# Aquatic mosses emersed



## Ryan (Feb 18, 2004)

Who has grown aquatic mosses emersed? Id love to see some pics, I have seen some in the past and they looked absolutely georgous. NOT JAVA of course, like erect, taiwan, singapor...etc.

Thanks
Ryan


----------



## dmartin72 (Oct 27, 2004)

I'll try and take some pics today.


----------



## Ryan (Feb 18, 2004)

ah, cant wait! Im thinkin about ordering some if it looks good and does good in vivs... crossing my fingers


----------



## dmartin72 (Oct 27, 2004)

*riccia fluitans - liverwort*


----------



## dmartin72 (Oct 27, 2004)

*Amano Moss* (check with Ghazanfar)


----------



## Frogtofall (Feb 16, 2006)

dmartin72, you must have some INTENSE lighting if you're growing Riccia on the floor of your viv!! In the aquarium, I always had trouble with riccia until I got CF lights and used CO2. I never did try to grow it emersed. Guess I should give it a try.

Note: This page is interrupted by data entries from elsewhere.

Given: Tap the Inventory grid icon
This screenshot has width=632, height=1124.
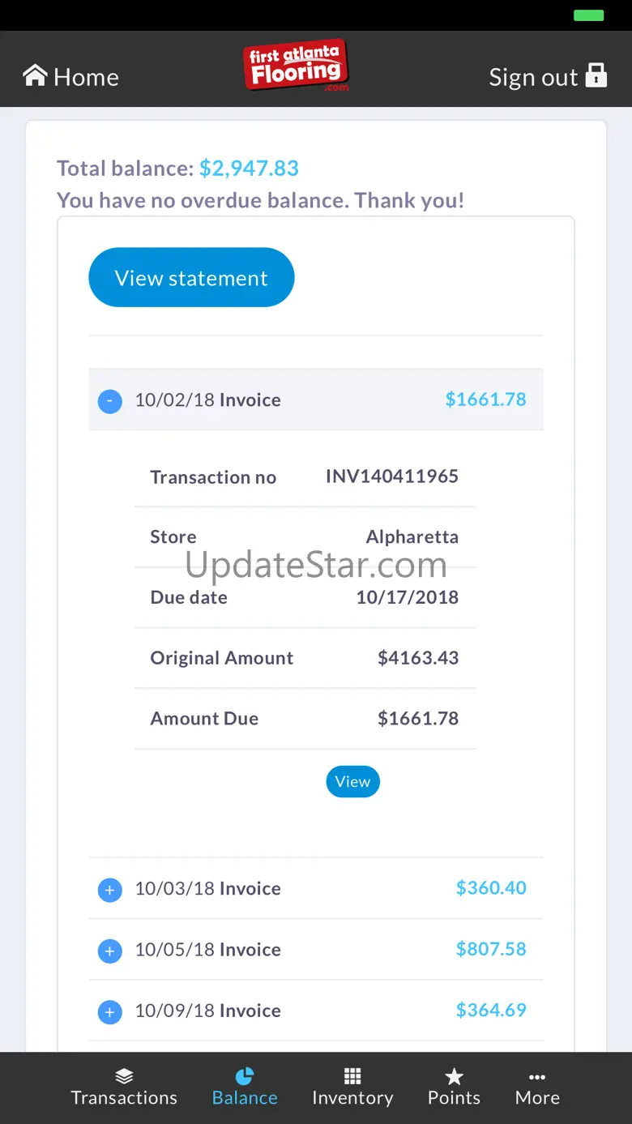Looking at the screenshot, I should (352, 1076).
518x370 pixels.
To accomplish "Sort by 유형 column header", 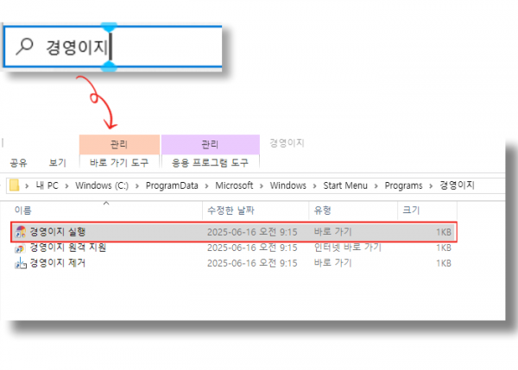I will click(322, 210).
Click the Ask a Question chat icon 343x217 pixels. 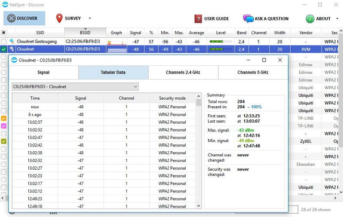click(248, 19)
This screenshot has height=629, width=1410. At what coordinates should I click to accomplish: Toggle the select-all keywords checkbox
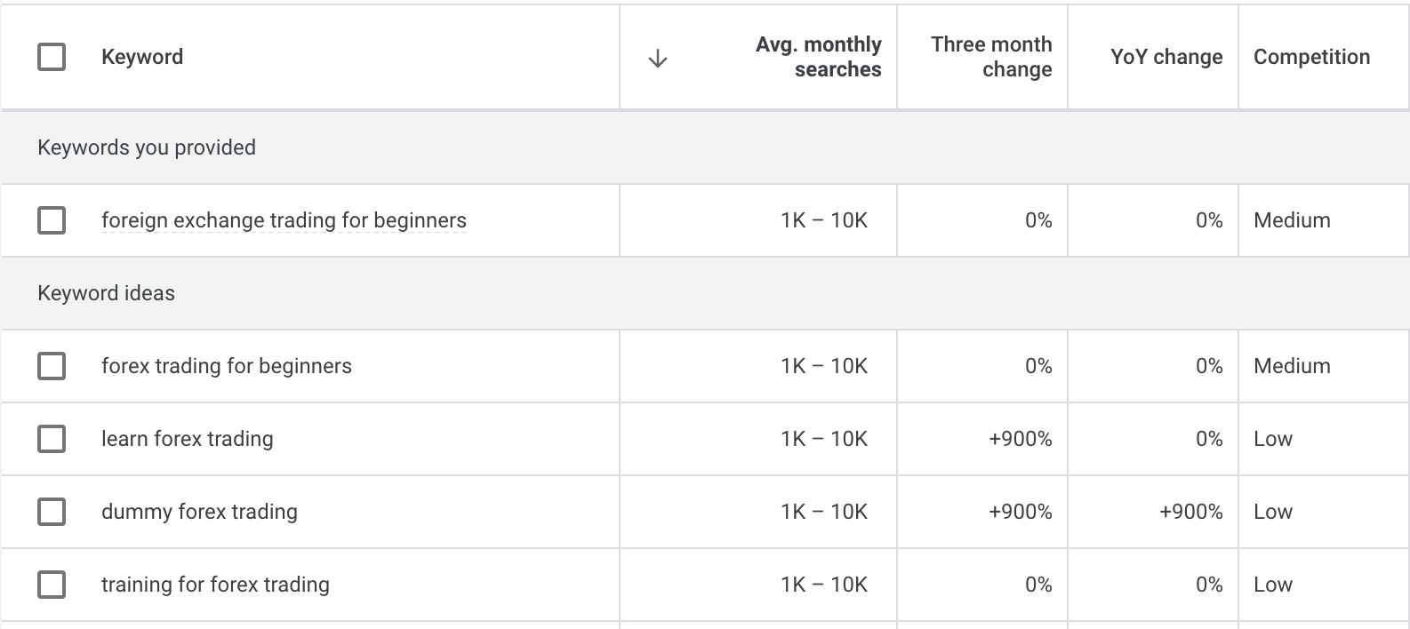click(52, 57)
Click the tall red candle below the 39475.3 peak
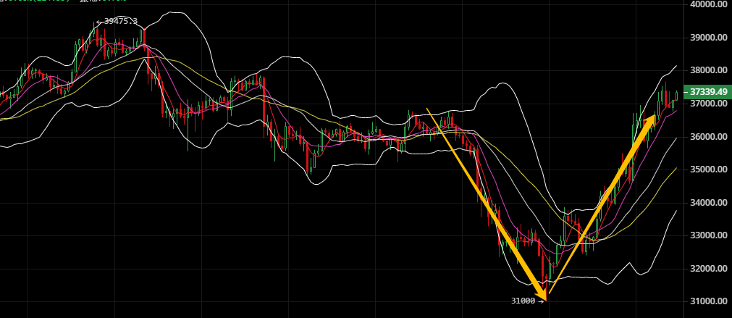Viewport: 732px width, 318px height. (145, 40)
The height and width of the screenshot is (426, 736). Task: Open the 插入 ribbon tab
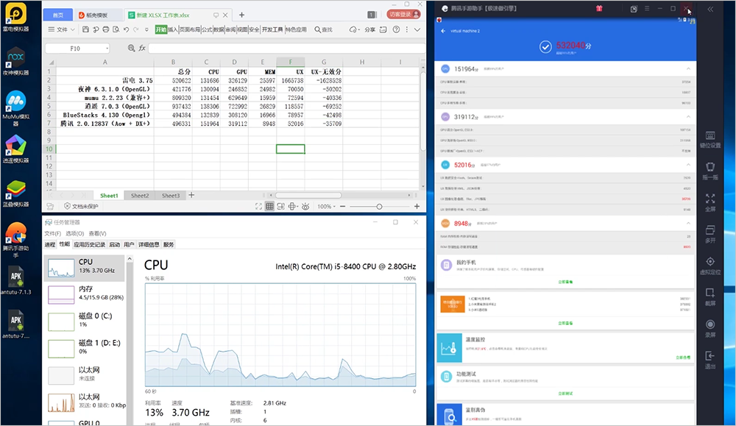173,29
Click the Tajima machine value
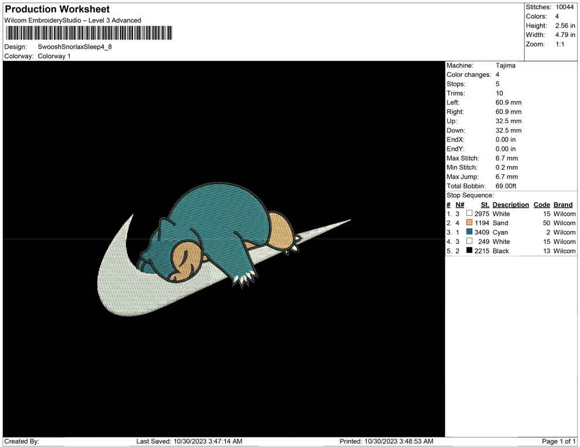This screenshot has width=580, height=447. [505, 66]
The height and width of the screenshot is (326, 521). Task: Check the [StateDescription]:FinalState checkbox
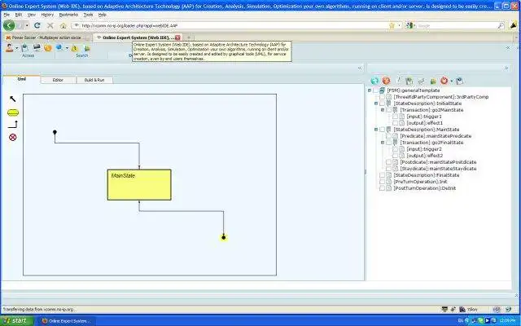(x=382, y=175)
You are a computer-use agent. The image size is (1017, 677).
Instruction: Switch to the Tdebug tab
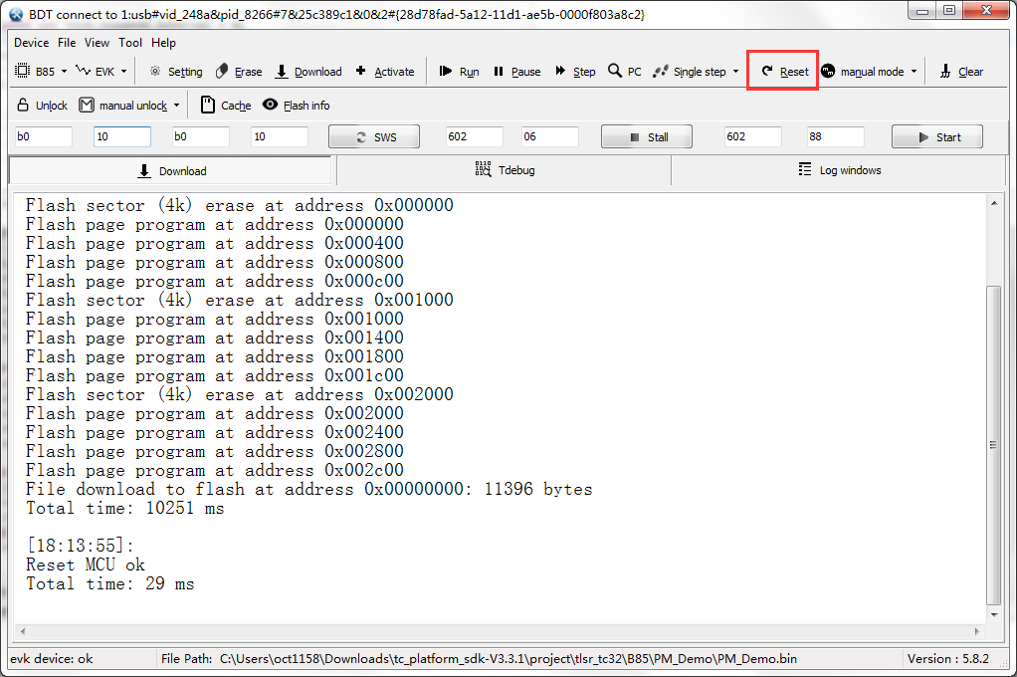pyautogui.click(x=505, y=170)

Edit: Is the Amano moss named after THE Takashi Amano?


----------



## dmartin72 (Oct 27, 2004)

Nothing special with the light. It must be grown at the waters edge or in a very damp area.

You guessed it...Takashi Amano.


----------



## KeroKero (Jun 13, 2004)

Aw man, I wish I had better lighting set up, I'd love to steal some of the ricca from you david, lol. Maybe when I get my greenhouse tank up and running, I'll let the various mosses just tanks over parts...


----------



## elmoisfive (Dec 31, 2004)

Very nice Riccia...I love the contrast of the leuc on it. A shot worthy of a photo contest! Not one running now that I know of though.

Bill


----------



## Ryan (Feb 18, 2004)

hows the growth rate for them?
They look grate, I have a littlebit of riccia and its growing pretty fast.

Thanks!
Ryan


----------



## Ghazanfar Ghori (Oct 5, 2005)

dmartin72 said:


> Nothing special with the light. It must be grown at the waters edge or in a very damp area.
> 
> You guessed it...Takashi Amano.


..was obtained from Mr. Amano personally by me - grown out and now
David has the entire stock


----------